I have to assume that Rick
Santorum is still in the race to be the GOP nominee because he hopes that some simultaneous outbreak of monkey pox will wipe out the rest of the field. That, or, as a good Catholic, he enjoys a little flagellation every so often - it's good for the soul.
He is probably the thirteenth or fourteenth least-electable candidate in the history of humanity, but we can't seem to get him to just shut the hell up and go away.
Even before the primary, Santorum was
surging in Iowa (eeewww!) at 15%, but he still can't seem to consistently break 5% nationally. Not that he isn't optimistic (or possibly sadistic): he
put it a few weeks ago, "I'm counting on the people of Iowa to catch fire for me." (Which seems unnecessarily cruel, but what do I know?)
The problem is that Santorum is just the latest flavor of not-Romney to hit the shelves.
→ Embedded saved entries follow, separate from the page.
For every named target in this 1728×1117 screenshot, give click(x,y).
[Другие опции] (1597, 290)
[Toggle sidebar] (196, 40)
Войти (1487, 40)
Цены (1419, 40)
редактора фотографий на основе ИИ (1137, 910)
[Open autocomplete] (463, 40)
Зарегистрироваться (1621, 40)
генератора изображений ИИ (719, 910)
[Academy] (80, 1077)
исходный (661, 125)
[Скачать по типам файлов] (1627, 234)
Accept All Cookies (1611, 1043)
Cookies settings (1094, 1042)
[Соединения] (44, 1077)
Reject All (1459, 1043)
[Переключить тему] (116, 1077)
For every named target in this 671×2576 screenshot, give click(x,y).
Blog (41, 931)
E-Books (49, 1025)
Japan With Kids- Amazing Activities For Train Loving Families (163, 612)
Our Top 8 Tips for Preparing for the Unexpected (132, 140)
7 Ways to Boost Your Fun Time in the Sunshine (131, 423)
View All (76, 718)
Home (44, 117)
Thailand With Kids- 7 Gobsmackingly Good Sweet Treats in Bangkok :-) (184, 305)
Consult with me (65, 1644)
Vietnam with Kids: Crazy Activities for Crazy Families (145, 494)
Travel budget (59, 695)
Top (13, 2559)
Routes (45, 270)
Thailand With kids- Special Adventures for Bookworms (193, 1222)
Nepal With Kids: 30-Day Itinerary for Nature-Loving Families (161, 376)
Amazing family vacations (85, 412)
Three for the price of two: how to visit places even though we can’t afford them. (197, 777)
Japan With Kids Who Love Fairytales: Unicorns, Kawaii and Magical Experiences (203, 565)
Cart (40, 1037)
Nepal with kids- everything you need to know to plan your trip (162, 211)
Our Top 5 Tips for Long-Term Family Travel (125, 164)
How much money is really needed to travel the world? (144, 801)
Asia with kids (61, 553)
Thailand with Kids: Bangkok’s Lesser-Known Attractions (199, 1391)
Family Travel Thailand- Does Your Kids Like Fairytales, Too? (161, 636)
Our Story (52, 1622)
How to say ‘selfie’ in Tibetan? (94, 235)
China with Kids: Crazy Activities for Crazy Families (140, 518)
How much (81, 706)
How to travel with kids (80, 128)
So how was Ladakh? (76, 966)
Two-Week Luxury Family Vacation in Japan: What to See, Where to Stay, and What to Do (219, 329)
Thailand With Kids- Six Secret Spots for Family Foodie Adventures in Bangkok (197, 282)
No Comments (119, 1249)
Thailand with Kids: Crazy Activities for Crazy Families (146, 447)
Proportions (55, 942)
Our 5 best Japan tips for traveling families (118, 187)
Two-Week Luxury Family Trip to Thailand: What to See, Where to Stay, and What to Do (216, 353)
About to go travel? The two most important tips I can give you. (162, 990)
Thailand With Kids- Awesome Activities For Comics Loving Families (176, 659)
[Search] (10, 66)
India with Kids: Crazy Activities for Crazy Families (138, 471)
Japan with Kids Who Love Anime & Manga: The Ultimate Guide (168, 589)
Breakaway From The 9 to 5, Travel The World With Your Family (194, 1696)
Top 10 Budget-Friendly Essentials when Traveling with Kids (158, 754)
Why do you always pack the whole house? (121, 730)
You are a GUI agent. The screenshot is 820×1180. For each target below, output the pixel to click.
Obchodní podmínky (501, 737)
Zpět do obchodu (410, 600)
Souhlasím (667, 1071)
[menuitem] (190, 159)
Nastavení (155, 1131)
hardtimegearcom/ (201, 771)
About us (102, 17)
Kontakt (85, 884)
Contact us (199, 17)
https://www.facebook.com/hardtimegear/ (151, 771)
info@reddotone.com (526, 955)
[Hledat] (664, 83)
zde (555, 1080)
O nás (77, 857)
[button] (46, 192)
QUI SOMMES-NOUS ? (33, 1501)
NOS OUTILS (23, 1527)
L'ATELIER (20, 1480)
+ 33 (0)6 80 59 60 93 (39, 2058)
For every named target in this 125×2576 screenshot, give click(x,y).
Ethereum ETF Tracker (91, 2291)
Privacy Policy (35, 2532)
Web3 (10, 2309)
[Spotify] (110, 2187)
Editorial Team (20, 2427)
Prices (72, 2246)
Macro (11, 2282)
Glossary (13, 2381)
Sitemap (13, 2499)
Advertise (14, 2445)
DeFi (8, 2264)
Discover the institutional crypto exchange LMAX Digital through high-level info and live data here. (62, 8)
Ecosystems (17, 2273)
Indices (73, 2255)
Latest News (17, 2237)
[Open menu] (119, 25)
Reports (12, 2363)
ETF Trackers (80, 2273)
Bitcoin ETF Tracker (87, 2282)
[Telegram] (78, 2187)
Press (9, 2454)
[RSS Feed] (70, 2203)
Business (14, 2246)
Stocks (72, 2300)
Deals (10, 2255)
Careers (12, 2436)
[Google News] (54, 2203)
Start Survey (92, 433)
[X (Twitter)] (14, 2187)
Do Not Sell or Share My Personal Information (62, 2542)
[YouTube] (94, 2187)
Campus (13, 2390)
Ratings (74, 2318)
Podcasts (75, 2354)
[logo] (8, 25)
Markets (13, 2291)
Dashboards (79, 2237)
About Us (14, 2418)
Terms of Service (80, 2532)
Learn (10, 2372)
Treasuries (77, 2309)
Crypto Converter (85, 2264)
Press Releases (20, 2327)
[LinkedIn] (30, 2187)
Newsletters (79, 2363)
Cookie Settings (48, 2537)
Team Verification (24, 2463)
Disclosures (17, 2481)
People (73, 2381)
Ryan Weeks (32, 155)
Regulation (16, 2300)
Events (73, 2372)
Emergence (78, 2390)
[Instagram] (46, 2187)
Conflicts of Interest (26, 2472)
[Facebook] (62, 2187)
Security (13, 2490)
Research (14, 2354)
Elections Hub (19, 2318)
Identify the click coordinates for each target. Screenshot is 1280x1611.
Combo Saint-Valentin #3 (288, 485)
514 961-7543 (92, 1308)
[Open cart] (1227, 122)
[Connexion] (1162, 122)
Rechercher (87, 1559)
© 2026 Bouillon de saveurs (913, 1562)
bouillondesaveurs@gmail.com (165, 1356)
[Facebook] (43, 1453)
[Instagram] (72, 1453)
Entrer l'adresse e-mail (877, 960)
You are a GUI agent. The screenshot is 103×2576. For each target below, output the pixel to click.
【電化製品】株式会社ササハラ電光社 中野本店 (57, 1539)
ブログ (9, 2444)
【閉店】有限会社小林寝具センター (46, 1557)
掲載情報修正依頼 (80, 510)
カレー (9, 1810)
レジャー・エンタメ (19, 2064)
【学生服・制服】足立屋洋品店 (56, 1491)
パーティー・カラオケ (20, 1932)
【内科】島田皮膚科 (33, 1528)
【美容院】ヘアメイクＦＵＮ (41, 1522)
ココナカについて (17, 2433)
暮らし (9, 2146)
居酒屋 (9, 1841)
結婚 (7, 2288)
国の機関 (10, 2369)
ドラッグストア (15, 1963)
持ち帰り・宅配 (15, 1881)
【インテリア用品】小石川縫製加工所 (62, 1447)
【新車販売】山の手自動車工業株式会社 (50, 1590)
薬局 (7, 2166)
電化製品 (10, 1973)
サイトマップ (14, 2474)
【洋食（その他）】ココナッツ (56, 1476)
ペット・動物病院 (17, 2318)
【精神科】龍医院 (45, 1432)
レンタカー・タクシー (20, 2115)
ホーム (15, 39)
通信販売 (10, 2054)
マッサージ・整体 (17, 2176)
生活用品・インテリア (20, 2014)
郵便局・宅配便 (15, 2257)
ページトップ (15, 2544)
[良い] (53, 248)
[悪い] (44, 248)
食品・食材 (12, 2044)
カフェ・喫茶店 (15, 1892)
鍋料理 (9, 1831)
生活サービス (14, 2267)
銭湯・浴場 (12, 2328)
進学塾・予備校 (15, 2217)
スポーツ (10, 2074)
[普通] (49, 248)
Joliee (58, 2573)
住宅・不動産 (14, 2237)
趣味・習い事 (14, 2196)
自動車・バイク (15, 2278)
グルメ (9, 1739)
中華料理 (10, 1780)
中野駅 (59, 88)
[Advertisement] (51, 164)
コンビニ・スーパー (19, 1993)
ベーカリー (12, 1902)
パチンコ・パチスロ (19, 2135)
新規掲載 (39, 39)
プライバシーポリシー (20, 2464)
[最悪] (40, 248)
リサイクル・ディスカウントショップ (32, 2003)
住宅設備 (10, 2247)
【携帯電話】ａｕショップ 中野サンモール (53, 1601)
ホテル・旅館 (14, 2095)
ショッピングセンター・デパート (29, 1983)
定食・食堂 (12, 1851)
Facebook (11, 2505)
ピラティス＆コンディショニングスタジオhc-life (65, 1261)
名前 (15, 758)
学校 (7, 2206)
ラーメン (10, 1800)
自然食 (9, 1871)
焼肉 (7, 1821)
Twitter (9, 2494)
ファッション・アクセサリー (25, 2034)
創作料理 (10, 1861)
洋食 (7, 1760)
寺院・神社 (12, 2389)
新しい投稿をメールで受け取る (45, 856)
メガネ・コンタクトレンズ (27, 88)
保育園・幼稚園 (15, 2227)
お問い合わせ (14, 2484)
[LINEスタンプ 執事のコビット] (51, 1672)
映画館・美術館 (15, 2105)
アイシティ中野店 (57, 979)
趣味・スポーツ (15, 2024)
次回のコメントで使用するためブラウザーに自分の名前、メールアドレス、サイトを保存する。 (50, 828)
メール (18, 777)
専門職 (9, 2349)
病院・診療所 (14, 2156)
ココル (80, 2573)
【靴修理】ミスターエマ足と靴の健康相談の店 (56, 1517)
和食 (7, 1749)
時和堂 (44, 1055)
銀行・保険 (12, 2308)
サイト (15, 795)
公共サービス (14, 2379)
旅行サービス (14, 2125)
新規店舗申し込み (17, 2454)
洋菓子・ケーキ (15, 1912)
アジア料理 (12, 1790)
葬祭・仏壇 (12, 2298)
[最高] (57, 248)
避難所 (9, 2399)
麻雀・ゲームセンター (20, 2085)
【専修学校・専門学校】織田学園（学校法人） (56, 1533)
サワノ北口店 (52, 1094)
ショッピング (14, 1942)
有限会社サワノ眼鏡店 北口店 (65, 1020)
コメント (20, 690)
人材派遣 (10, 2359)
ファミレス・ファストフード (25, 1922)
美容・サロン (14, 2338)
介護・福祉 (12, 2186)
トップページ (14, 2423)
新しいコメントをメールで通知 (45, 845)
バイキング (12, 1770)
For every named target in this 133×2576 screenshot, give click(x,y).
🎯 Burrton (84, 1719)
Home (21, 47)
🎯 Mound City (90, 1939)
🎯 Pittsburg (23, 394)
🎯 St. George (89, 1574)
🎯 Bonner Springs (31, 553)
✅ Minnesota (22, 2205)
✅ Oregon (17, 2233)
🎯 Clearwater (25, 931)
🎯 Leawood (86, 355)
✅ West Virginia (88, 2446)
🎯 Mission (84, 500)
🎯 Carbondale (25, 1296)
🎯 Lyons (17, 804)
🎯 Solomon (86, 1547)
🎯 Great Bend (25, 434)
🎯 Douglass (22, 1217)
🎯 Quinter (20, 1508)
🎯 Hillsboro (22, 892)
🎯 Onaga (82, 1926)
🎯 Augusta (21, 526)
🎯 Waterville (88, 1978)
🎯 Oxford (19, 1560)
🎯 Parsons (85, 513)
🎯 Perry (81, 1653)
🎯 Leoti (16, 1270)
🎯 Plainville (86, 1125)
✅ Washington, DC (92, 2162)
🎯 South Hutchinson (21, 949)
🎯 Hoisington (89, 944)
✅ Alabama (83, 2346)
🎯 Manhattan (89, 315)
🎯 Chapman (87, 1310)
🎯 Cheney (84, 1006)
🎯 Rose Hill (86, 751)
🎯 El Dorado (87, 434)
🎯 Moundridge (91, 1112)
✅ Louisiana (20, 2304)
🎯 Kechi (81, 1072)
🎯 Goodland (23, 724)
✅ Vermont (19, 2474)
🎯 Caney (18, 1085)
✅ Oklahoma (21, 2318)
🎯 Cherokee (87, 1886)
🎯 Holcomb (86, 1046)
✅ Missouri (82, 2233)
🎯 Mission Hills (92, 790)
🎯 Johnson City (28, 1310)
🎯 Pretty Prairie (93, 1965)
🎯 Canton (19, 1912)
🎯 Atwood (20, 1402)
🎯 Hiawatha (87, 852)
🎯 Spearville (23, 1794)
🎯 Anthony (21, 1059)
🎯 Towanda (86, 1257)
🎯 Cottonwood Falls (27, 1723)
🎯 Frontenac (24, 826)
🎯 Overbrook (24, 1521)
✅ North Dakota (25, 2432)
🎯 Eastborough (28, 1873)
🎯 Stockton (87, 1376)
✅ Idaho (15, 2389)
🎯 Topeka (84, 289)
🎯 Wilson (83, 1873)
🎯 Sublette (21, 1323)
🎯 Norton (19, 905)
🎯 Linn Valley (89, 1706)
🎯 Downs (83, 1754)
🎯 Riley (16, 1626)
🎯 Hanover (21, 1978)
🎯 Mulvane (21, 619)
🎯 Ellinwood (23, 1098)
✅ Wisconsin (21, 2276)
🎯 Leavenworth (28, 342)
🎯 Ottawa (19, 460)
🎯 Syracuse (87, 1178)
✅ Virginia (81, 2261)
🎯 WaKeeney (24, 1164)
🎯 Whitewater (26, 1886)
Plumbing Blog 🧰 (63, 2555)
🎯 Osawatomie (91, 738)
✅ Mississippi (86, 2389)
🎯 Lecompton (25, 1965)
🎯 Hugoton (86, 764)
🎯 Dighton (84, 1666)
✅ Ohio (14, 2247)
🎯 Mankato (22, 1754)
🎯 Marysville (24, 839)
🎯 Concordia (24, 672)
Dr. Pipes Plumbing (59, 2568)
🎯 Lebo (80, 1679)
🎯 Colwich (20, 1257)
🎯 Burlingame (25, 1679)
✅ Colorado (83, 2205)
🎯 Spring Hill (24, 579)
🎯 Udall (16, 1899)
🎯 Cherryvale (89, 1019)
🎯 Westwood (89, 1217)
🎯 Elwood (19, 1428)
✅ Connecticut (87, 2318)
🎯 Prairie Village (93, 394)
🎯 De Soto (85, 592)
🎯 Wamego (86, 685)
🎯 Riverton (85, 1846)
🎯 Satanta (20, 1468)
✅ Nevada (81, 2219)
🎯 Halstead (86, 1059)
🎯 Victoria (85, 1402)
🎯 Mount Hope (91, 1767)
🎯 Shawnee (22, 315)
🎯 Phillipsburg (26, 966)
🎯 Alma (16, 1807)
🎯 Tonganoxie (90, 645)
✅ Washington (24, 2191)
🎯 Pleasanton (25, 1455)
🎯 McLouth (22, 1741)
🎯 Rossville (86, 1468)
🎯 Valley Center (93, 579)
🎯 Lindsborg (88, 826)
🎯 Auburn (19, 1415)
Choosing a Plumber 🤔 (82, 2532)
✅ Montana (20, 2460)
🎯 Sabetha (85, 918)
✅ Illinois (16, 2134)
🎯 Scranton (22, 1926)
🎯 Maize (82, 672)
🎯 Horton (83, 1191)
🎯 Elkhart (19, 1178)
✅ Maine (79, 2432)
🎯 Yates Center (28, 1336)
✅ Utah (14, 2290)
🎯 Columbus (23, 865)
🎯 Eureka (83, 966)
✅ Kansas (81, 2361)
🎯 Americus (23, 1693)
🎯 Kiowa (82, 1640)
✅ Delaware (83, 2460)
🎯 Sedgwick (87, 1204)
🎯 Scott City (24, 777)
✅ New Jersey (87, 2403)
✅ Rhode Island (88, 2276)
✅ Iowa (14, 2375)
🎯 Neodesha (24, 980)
It's his turn to be touted nationally for the next few weeks, until somebody remembers that we're electing a president, not a pope.
Santorum has two major disabilities that are going to prevent his election: his sanctimonious, unpleasant nature, and his aggressively ignorant and regressive social policies. His entire platform, as far as I can tell, seems to be abortion and gay marriage - everything else is secondary. If he
were, by some miracle, to be elected president, we'd have an uninterrupted 4-year fiesta of fag-punching.
We know that Santorum is so homophobic that he'll only eat a corndog with a knife and fork, but is he also racist? Well, that one's a little trickier. He has, for a
long time, been consistently in favor of the full GOP stand on immigration: no amnesty for illegal immigrants, and likewise no benefits for them; deport criminals, strengthen border security, and even the somewhat trickier "English as the official language" stance. And while that has overtones of "scary brown people," it's the Republican party line. So no points there.
On the other hand, it's somewhat telling when you stand in front of a group of white people from Iowa (a redundant statement, but let's move on) and explained that "
I don't want to make black people's lives better by giving them somebody else's money; I want to give them the opportunity to go out and earn the money."